Spanish Discourses _Pg1

1. The Database

Download the database

First of all, we must download the SpanishDisc R data file from the following internet URL and save it in our computer: http://www.xplortext.org/Rdata/SpanishDisc.RData

Load RData file in R

The database will be loaded in R format (data frame) or import it if it is in another format. In our case, the SpanishDisc.RData database was saved in C:/RData directory. SpanishDisc database containing a data frame called SpanishDisc.

load("C:/RData/SpanishDisc.RData")

Or:

load(url("http://www.xplortext.org/Rdata/SpanishDisc.RData"))

Data frame structure

Given the SpanishDisc data frame object, the best way to understand the data structure is to use str().

str(SpanishDisc)

Here we are interested in the “investiture speeches” of the candidates for the presidency of the Spanish government pronounced since the re-establishment of democracy. The date of this re-establishment is generally considered to be that of the referendum for the ratification of the Spanish Constitution, that is to say on December 6, 1978. For the record, the long dictatorship of General Franco ended with his died November 20, 1975 at the age of 83 years.
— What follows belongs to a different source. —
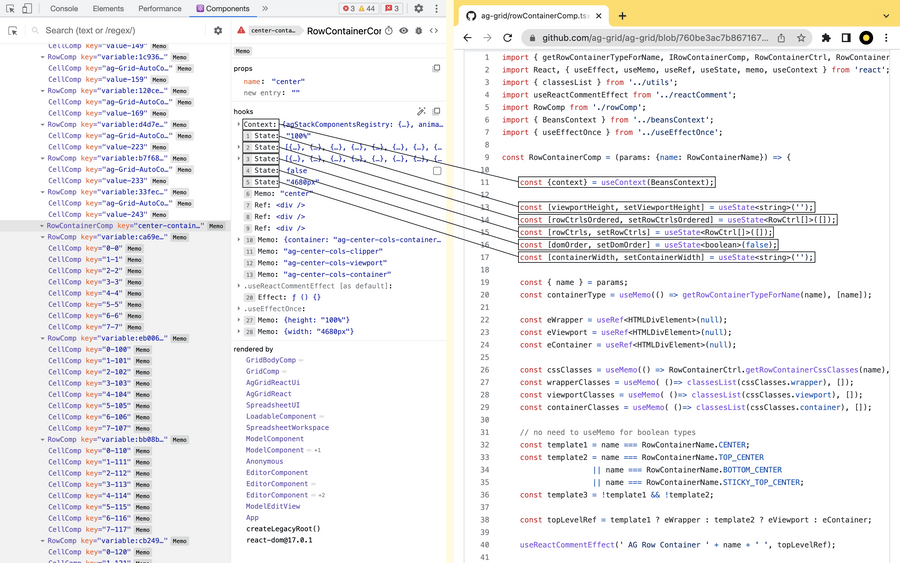Image resolution: width=900 pixels, height=563 pixels.
Task: Select GridBodyComp in rendered by list
Action: pyautogui.click(x=270, y=359)
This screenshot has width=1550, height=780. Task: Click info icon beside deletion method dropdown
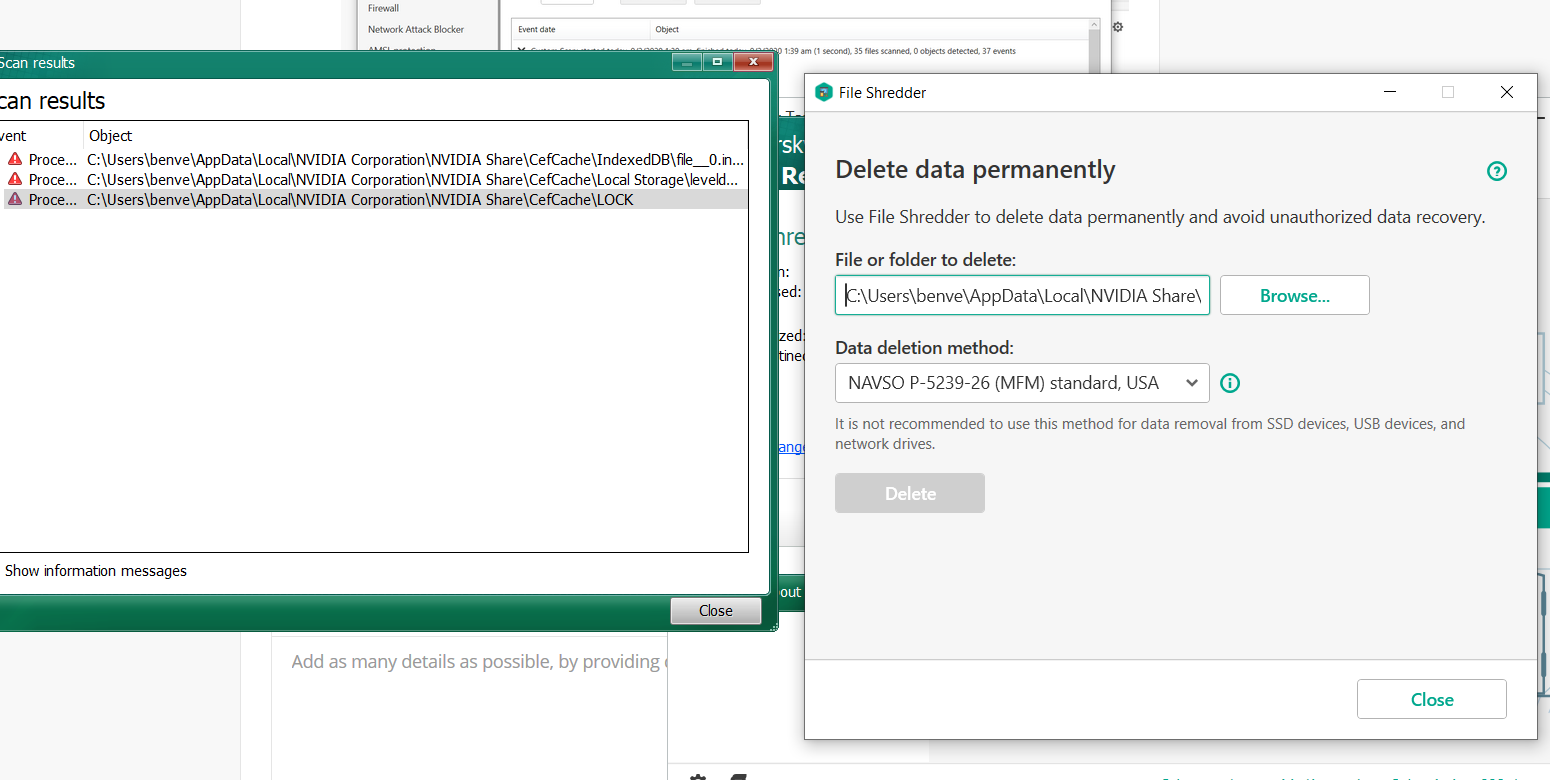click(1231, 383)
We present 11 investiture speaches (rows) and 7 variables (columns): > SpanishDisc$text

This texts were taken from the version published in the Diario de Sesiones del Congreso de los Diputados (Journal of Sessions of the Congress of Deputies published by the Spanish Parliament).

SpanishDisc$title

Title defined as factor with the number of the speech, the name of the politician and the date.

SpanishDisc$chronology

The number of the speech defined as a number.

SpanishDisc$acronym

Label with four characters (name of the politician and year) usefull to represent the speech in tables and graphs,

SpanishDisc$name

Name of the politician defined as factor. There are 6 different politicians (Aznar, CalvoSotelo, González, Rajoy, Suárez, Zapatero) and 11 investiture speeches.

SpanishDisc$politicparty

Name of the political party defined as factor. There are 3 different political parties (PP, PSOE, UCD).

SpanishDisc$year

The year is defined as numerical variable from 1979 until 2011.

Pretreatment

In order to preserve the capital letters introduced in the corpus at the moment of their capture by the “Diario de Sesiones del Congreso de los Diputados” and the semantic information they provide, capital letters at the beginning of the sentence have been manually eliminated in the database. Those which are preserved serve, in general, to differentiate homographs. Thus, “Gobierno” (the government) is differentiated from “gobierno” (I govern). It will be necessary to specify in the script that it is desired to keep the capital letters.